* Extrait source *
┌──

11 janvier 2016

 

Quand la religion fait dérailler la science

 
Le deuxième Congrès scientifique annuel Indien était organisé en ce début d'année dans la ville de Myusuru. Si de nombreux discours ont mis en valeur la science et les avancées du pays, quelques présentations ont complètement déraillé, selon les termes employés par les chercheurs dépités.

Alors qu'un discours scientifique, à l'instar d'une publication, devrait se baser sur une procédure rigoureuse, expérimentable et reproductible, ceux présentés par certains "chercheurs" étaient littéralement infectés par la religion et des traditions qui n'avaient visiblement rien à y faire.

└──

(Enregistrements conservés)
┌──

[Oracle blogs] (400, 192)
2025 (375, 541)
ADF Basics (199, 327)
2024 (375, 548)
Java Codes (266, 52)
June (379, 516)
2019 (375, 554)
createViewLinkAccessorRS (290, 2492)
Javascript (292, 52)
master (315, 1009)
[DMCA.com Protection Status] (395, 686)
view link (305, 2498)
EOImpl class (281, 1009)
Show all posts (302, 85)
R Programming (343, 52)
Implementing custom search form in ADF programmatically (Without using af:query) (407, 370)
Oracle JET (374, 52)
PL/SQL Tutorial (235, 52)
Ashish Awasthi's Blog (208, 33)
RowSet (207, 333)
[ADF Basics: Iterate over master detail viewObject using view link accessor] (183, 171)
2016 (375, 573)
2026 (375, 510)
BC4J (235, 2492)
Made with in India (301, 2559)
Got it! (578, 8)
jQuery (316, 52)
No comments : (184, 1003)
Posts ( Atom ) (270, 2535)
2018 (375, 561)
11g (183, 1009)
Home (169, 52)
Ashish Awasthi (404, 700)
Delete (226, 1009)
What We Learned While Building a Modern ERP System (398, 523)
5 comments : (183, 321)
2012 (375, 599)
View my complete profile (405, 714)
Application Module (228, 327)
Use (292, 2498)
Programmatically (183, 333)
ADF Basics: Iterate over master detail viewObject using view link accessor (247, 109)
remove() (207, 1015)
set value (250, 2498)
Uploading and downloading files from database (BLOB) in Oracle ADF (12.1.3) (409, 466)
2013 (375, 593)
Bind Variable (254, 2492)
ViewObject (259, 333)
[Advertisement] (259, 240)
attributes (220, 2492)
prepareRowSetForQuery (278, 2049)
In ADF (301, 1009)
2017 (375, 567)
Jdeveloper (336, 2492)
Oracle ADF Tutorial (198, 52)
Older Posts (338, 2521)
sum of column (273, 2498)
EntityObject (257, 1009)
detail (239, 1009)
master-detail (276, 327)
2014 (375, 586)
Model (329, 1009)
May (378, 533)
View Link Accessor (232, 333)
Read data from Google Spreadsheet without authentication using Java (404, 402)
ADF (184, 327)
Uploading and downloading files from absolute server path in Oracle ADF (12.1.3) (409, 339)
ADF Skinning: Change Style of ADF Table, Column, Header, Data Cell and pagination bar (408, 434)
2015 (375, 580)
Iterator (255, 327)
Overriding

└──

* Consigne 1 *
Recopiez le passage de l'article sur le Congrès scientifique indien, depuis "11 janvier 2016" jusqu'à "les chercheurs dépités." inclus.
* Consigne 2 *
Selon l'article sur le Congrès scientifique indien, sur quoi un discours scientifique devrait-il se baser ?
* Consigne 3 *
Prolongez l'article sur le Congrès scientifique indien à la suite de sa dernière phrase.

* Zone de réponse 1 *
11 janvier 2016

 

Quand la religion fait dérailler la science

 
Le deuxième Congrès scientifique annuel Indien était organisé en ce début d'année dans la ville de Myusuru. Si de nombreux discours ont mis en valeur la science et les avancées du pays, quelques présentations ont complètement déraillé, selon les termes employés par les chercheurs dépités.

* Zone de réponse 2 *
Sur une procédure rigoureuse, expérimentable et reproductible.

* Zone de réponse 3 *
Ainsi, le 5 janvier dernier, 12.500 participants ont été stupéfaits d'écouter un exposé prétendument scientifique sur les multiples bienfaits apportés par le fait de souffler dans une conque. L'auteur, un botaniste (?) nommé Rajeev Sharma, assimilant psychologie et approche indigène, affirmait que le fait de souffler quotidiennement dans ce coquillage pouvait guérir les maladies mentales, ainsi que les affections touchant à la prostate, le rectum et le diaphragme. A peine revenus de leur surprise, les scientifiques médusés l'ont ensuite entendu affirmer que l'effet de la conque dans leur sang allait transformer leurs cheveux blancs en cheveux noirs.
 
 

 
Messieurs, en soufflant dans cette conque, vous éviterez des problèmes de prostate et vos cheveux redeviendront noirs. Enfin, selon certains scientifiques indiens...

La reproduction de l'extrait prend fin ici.